Friday 25 November 2011

Is reform bad for the NHS? | Martin McKee and David Skelton

Is reform bad for the NHS? | Martin McKee and David Skelton:

Martin McKee and David Skelton debate the OECD claim that constant 'reforms' are holding our health service back

Martin McKee: 'These changes will be cited as how not to make policy'

As the OECD points out in its report this week, the NHS has been changing, introducing innovative models of care that have been associated with some of the fastest improvements in health in any industrialised country. Our experience, and that of other researchers – such as those who have shown how hospital mergers set the new organisations back several years – confirms the OECD view that what is needed is institutional stability: and that this is what gives rise to effective innovation.

A few weeks ago we launched a major report on what makes some health systems work better than others. We were updating a seminal report undertaken 25 years previously by the Rockefeller Foundation entitled Good Health at Low Cost. The original report had identified China, Costa Rica, Sri Lanka and Kerala, in India, as places that had achieved much better outcomes than might be expected given their level of economic development. In our report we looked at their subsequent experience, which was mixed, but also at five states that had made substantial strides in health outcomes in the years since then. These were Bangladesh, Ethiopia, Kyrgyzstan, Thailand and, again in India, Tamil Nadu.

What did we find? Success was associated with a number of factors. These included: a clear vision of the desired outcome; good communication with those who had to implement it; reforms that were appropriate to the context in which they were taking place; and an ability to take advantage of events. But above all, they had achieved success because they had maintained the stability of institutions. The organisations that were designing and implementing the reforms had, in some countries, survived changes of government and even coups. They provided islands of stability in often rapidly changing circumstances, with institutional memories that minimised the risks of making the same mistakes over and over again, and which provided space to anticipate the future and develop appropriate responses.

The UK's Department of Health argues that the NHS must change because of the rapidly changing environment in which it is operating. But we are being given a disruption so great that, as the NHS chief executive has suggested "it can be seen from space", while the incoming chair of the National Commissioning Board faces the challenge of implementing a bill he describes as "completely unintelligible". In time, the current changes will be cited in textbooks as an example of how not to make policy and the result will be a health system that, as the just-published NHS London risk register confirms, is far less able to adapt to changing circumstances than it is now. Worse, there will be many casualties along the way.

• Martin McKee is professor of European public health at the London School of Hygiene and Tropical Medicine

David Skelton: 'The NHS must be nimble enough to evolve'

A National Health Service, delivering high-quality healthcare free at the point of delivery is, rightly, one of the institutions that British people are most proud of. However, in order to enhance this reputation and maintain quality of service it is vital that the NHS evolves to meet changing health needs, rapidly developing technological innovation and rising patient expectations.

The NHS cannot be preserved in aspic. It needs to be nimble enough to adapt to meet changing circumstances. The health needs that the NHS faces now are so very different to the health needs faced by Nye Bevan in 1948. Since Bevan's masterpiece was created, life expectancy has increased dramatically – male life expectancy has risen from 66 in 1948 to over 78. The challenge facing the NHS is now much more about dealing with long-term conditions, such as diabetes. Far more of the NHS's resources now need to be targeted on prevention – keeping people out of hospital in the first place.

▸ Directions:
Answer from the NHS debate:
1. Which organization produced the original report titled Good Health at Low Cost?
2. Who described the bill as "completely unintelligible"?
3. What was male life expectancy in 1948, according to David Skelton?

▸ Excerpted records:
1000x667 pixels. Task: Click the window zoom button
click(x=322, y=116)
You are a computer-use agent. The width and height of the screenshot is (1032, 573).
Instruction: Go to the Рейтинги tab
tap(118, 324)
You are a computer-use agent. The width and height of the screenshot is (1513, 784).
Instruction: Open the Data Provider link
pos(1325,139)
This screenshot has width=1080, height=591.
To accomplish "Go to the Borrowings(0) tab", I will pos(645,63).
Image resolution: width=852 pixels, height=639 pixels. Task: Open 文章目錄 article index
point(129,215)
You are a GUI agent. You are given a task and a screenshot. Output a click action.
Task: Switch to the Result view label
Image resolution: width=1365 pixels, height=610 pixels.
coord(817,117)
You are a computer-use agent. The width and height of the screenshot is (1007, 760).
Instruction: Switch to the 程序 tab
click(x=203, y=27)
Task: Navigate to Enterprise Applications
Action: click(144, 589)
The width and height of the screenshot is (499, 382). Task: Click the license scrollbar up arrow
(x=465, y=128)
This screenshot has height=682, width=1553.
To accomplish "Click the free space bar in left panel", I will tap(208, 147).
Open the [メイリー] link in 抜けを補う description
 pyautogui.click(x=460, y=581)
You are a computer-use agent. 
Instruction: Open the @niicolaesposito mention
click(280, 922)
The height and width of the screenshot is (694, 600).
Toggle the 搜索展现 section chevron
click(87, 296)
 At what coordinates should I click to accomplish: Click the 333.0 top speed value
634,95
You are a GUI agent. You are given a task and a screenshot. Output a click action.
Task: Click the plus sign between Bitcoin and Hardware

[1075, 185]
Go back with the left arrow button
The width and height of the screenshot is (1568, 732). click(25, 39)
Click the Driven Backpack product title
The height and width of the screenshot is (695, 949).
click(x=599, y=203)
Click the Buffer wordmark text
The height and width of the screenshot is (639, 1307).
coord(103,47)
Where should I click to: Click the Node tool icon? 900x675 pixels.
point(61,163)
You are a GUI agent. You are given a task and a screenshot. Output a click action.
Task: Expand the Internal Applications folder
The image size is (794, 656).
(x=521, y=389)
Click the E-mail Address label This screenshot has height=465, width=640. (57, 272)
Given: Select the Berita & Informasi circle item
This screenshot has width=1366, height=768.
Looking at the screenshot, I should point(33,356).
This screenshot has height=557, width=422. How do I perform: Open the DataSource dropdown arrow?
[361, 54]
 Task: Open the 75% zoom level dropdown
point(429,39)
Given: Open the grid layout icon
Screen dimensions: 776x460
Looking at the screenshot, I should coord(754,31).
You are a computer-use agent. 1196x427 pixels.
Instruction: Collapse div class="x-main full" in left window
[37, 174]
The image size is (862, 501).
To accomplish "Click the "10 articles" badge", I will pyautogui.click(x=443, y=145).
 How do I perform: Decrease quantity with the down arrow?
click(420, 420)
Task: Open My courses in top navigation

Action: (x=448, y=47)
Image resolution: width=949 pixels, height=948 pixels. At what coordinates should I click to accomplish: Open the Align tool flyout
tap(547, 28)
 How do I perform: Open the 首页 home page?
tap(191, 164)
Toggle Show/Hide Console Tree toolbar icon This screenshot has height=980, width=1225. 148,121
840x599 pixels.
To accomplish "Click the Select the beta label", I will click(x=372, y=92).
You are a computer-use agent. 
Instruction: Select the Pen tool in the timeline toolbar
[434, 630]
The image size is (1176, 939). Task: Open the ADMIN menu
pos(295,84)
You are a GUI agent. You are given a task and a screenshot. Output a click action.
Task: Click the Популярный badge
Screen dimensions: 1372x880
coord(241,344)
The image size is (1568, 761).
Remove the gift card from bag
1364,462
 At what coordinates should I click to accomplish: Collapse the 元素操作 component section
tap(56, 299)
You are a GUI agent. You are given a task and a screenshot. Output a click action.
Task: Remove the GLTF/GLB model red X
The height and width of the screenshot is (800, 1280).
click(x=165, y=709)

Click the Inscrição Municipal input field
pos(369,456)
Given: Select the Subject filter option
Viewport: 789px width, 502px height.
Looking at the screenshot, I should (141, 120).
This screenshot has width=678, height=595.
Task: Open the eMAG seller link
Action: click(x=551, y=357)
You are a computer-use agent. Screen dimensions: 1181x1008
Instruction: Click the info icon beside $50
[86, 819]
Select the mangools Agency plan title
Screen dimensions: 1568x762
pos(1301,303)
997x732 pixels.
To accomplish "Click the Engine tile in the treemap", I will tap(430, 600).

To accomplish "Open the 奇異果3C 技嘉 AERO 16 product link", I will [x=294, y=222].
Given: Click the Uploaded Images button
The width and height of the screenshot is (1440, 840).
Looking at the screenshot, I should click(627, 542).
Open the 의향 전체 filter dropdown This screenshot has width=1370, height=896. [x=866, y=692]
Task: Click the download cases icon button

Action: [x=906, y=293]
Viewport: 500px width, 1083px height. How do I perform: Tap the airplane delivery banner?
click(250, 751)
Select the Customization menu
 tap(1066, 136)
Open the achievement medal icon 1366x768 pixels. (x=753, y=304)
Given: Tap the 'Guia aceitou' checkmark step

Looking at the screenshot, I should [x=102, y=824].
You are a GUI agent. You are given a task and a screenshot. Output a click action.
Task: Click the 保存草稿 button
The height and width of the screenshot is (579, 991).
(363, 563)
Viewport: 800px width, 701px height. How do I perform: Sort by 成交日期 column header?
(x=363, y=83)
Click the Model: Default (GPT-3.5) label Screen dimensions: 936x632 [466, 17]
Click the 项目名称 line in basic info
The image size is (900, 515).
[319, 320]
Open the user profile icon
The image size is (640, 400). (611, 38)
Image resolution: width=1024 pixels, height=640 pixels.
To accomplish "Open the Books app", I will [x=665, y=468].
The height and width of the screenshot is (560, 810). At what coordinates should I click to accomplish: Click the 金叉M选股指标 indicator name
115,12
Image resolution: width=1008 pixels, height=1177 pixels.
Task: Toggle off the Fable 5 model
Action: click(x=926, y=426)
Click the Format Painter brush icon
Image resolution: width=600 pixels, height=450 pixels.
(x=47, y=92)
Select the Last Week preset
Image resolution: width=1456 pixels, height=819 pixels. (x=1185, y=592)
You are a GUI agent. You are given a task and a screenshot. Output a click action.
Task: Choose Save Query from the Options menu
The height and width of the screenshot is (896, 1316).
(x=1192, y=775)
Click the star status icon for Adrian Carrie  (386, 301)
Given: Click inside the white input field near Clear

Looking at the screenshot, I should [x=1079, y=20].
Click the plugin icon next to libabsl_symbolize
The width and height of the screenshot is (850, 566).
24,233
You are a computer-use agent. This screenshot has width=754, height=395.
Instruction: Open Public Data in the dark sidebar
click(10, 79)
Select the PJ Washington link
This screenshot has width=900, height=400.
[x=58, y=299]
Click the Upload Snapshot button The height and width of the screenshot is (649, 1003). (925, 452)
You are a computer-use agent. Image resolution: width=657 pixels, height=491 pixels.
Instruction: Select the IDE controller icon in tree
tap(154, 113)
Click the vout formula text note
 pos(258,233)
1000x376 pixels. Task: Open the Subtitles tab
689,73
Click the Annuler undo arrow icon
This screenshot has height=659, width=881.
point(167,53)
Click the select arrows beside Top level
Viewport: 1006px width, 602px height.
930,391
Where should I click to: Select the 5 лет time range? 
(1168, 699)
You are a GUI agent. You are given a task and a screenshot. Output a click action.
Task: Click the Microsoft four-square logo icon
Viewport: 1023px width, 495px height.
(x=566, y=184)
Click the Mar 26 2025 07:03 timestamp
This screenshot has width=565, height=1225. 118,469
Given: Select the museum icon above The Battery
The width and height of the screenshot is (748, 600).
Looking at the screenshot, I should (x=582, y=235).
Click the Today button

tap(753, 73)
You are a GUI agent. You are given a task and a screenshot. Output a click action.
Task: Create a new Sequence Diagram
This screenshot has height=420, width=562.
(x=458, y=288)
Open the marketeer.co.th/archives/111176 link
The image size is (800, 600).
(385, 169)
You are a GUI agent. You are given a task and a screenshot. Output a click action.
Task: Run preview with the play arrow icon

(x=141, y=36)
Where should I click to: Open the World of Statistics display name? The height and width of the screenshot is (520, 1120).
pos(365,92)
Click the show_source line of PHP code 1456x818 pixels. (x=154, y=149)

▸ Solution to this problem:
1. The Rockefeller Foundation
2. The incoming chair of the National Commissioning Board
3. 66